正直、男の子の事なんて考えた事が無かったから、どう応えていいのか判らない。
「集落には、素敵な『人魚族君』も居るでしょ? 気になる男の子とか居ないの?」
「いえ、居ませんけど……」
「そう……」
ボクの返事に頷きながらも、ガーネットの様な瞳を向けてマリーナさんは、静かに訊ねてくる。
「じゃあ、あなたのお母さんは幸せそうかしら?」
「はい。ちょっとと言うか、かなり雑な性格のパパと仲良く……」
「……笑っていられるのね?」
「はい」
脳裏に食卓を囲む我が家の様子が浮かんでくる。
行動が基本的に大雑把だけど、非常に頼り甲斐のある大黒柱のパパと、おっとりしているのだけど、細かい所に気が付いてボク達家族の面倒を見てくれるママ。

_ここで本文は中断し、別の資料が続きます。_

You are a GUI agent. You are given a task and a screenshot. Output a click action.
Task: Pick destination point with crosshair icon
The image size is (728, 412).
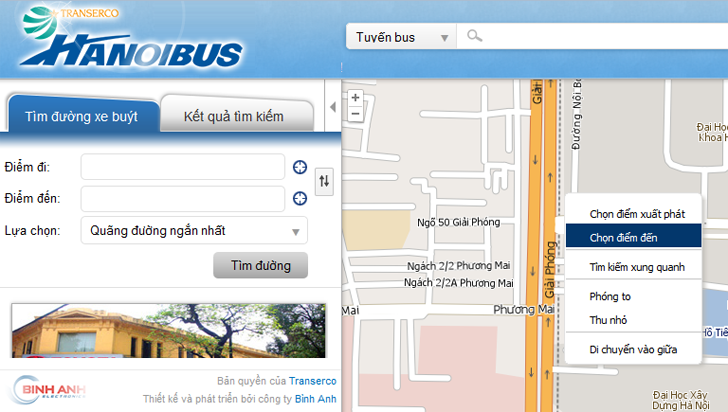click(300, 198)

ボクはそんな家族の愛情をいっぱいに受けて育っている。
すると、優しい笑顔を浮かべていたマリーナさんの表情が一気に引き締まっていく。
「ナディアちゃん……悪い事は言わないから『精人魚族』の事はお忘れなさい……」
「どうしてですか?」
訳が判らない。『精人魚族』になる事と、恋愛や愛情を感じる事と何の関係があるのかが全く理解できない。
そんなボクに近づいてきたマリーナさんは、そっとボクの頭に乗せ、山吹色の髪を手に取って優しく撫でながら静かに笑った。寂寞感のある穏やかな笑みをボクは忘れない。
「悲しみ、寂しさ、孤独……『精人魚族』は、そんな存在よ……誰かに想いを寄せたとしても決して叶う事は無い……そんな思いをして迄なるべき存在じゃない……」
「どうしてそう言えるのでしょうか?」
言葉の真意を測りかねて、ボクが訊ねると、彼女は再び自分の席に戻って腰を下ろして、傍らの肖像画に眼差しを移した。
「それは……きっと悲しい恋をすれば判るわよ……」
「その方は……?」
「そう……私が永遠の想いを誓った人……そして、もう二度と会う事が叶わぬ人……」
一人の男性の肖像画……それを見つめる彼女の眼差しはやはり寂しく儚かった。